### DATA TO USE:
╔══

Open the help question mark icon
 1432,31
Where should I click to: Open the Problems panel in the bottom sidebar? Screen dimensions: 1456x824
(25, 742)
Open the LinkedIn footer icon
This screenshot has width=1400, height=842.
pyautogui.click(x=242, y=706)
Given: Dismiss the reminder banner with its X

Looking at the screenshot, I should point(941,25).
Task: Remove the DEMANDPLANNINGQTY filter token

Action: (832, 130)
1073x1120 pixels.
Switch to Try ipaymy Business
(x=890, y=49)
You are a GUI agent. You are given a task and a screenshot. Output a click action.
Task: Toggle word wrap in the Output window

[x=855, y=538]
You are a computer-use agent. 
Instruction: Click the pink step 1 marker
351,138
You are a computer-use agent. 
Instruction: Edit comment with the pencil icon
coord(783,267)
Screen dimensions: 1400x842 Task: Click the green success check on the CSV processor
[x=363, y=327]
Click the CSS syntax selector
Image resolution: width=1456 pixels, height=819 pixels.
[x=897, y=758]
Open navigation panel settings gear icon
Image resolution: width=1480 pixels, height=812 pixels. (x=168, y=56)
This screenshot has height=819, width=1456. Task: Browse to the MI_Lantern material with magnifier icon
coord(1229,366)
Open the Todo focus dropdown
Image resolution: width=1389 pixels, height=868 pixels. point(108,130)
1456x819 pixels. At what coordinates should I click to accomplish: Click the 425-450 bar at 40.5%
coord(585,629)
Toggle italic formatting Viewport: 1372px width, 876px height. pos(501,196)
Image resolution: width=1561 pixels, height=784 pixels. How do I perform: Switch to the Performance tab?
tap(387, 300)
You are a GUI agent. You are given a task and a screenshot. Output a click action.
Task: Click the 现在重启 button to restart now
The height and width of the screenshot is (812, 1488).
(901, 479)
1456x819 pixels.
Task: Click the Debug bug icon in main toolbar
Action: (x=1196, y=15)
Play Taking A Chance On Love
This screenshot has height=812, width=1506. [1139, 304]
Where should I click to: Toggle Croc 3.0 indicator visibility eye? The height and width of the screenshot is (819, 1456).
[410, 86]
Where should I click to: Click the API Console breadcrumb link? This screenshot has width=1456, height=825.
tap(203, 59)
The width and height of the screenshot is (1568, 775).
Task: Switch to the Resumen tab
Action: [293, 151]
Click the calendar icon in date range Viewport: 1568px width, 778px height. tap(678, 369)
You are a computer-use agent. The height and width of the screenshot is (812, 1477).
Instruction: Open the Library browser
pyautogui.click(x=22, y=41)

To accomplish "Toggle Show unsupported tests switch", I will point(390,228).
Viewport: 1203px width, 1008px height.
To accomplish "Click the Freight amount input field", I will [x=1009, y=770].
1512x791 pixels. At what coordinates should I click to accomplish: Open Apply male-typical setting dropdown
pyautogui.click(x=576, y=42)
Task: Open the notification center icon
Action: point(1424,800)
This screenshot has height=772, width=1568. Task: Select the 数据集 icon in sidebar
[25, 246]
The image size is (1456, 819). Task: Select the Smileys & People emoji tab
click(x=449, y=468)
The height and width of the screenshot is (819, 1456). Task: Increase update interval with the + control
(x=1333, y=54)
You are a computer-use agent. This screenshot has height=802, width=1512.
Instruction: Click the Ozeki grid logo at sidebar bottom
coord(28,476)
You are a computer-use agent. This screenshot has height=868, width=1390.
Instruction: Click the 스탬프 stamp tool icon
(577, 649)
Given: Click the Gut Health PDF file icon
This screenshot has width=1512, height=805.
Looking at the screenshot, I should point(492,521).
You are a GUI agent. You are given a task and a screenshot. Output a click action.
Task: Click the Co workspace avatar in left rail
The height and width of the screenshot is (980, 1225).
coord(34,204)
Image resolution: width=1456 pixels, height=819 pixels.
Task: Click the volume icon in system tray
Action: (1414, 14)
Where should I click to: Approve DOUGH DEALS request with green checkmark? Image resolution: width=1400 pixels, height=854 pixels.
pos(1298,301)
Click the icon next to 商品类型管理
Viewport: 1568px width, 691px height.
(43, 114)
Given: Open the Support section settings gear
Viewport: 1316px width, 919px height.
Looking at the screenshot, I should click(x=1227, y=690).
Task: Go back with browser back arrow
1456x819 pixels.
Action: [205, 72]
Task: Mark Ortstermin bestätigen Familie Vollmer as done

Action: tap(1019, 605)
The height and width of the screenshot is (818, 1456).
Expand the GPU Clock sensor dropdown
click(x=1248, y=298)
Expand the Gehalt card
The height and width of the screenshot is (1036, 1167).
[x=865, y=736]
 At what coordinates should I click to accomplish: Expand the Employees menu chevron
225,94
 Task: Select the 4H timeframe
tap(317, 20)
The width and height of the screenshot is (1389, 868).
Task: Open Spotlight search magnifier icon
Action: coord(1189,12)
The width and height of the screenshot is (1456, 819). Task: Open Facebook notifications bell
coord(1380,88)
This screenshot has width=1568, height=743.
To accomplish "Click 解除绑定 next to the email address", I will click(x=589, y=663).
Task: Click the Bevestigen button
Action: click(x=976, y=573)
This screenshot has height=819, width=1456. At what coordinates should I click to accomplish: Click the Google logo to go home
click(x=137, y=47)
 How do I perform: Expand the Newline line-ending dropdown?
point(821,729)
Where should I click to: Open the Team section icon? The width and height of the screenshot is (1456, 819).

╚══

### WHAT THE TASK ASKS:
Go through the lines above and copy any that contain "section".

### RESPONSE:
Given: Open the Support section settings gear
Where should I click to: Open the Team section icon? The width and height of the screenshot is (1456, 819).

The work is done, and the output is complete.